Aim: Reproduce the rows below verbatim, from their first line up to and including the line containing "This screenshot has". Omit the pictures from your copy.

Material for this task:
........

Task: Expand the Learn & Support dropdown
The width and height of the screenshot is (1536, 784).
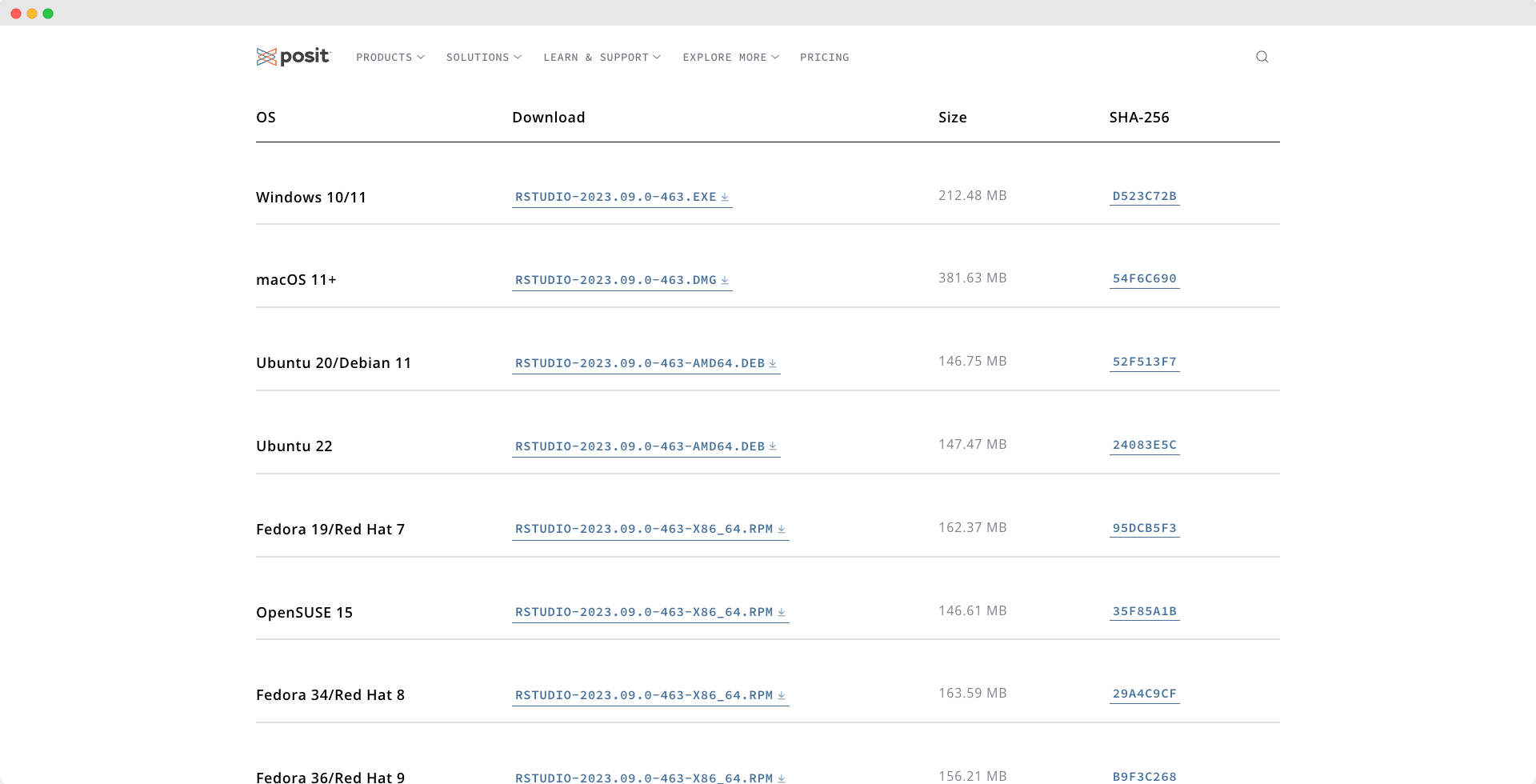Action: pyautogui.click(x=602, y=58)
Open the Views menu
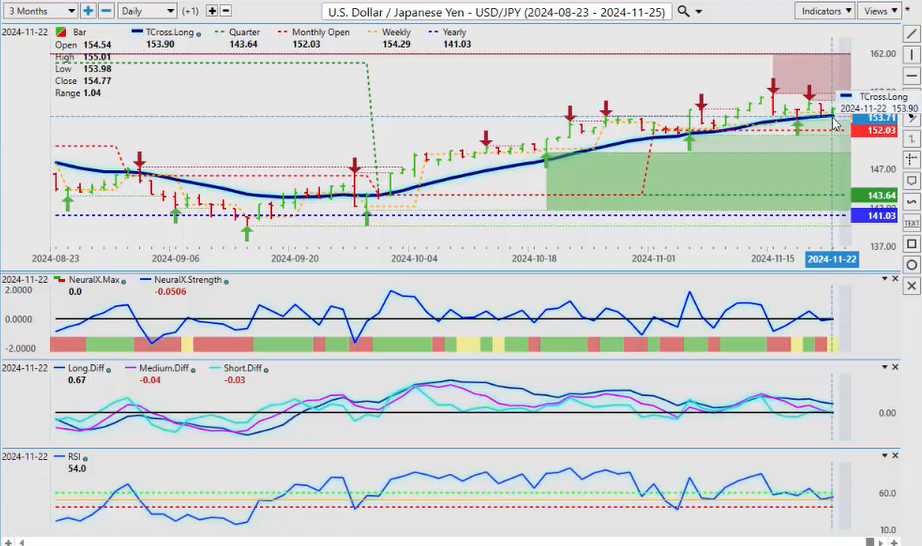This screenshot has width=922, height=546. (x=879, y=11)
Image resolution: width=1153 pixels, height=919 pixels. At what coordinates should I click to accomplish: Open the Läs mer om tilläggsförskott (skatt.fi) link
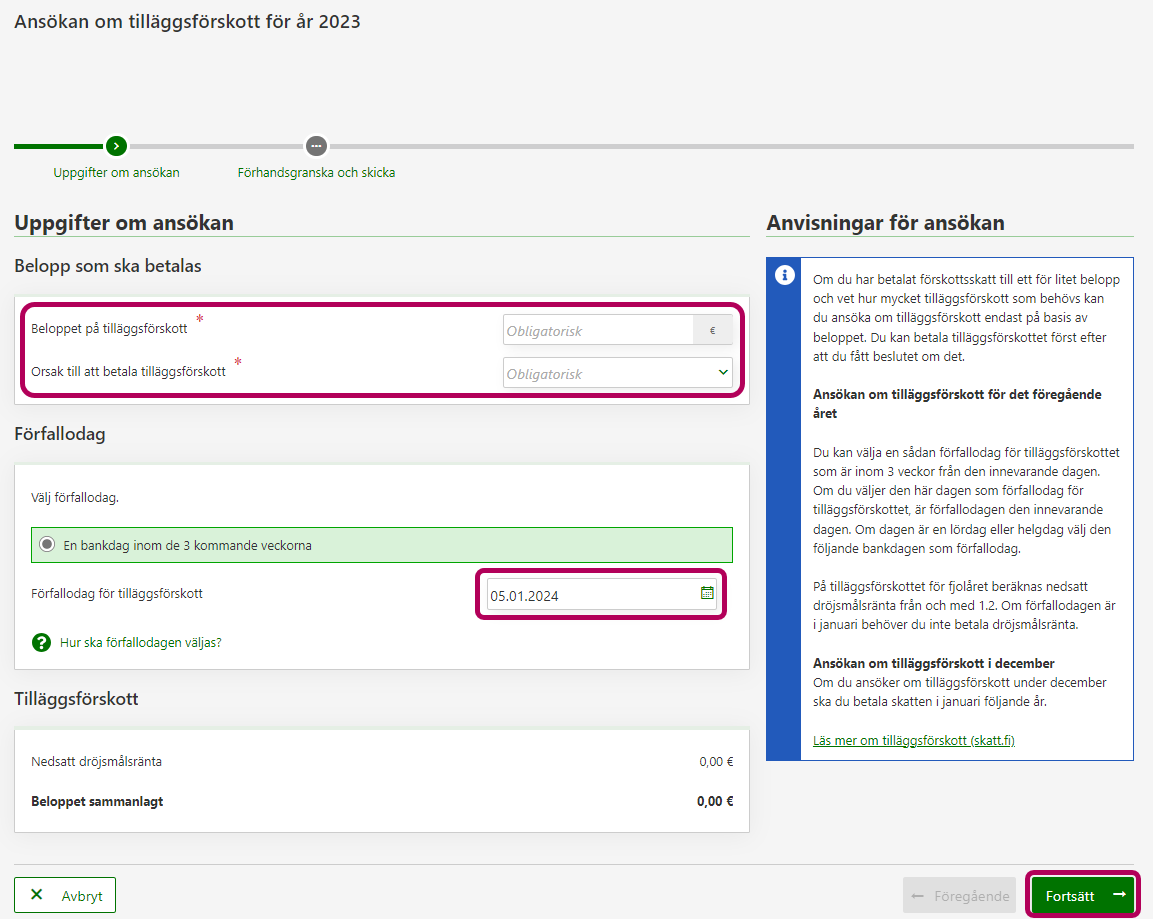coord(914,740)
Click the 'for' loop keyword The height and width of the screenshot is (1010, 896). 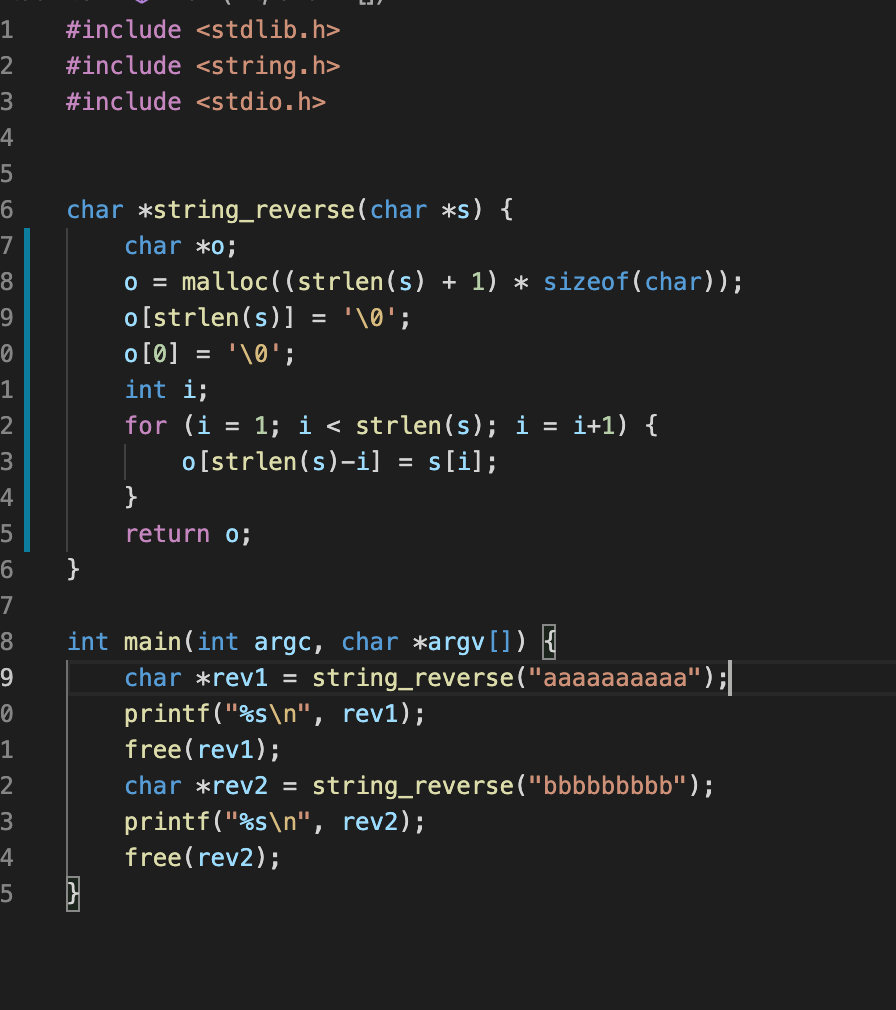(146, 426)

........

Written answer:
Task: Expand the Learn & Support dropdown
The width and height of the screenshot is (1536, 784).
Action: pyautogui.click(x=602, y=58)
Open the Views menu
This screenshot has width=922, height=546. (x=879, y=11)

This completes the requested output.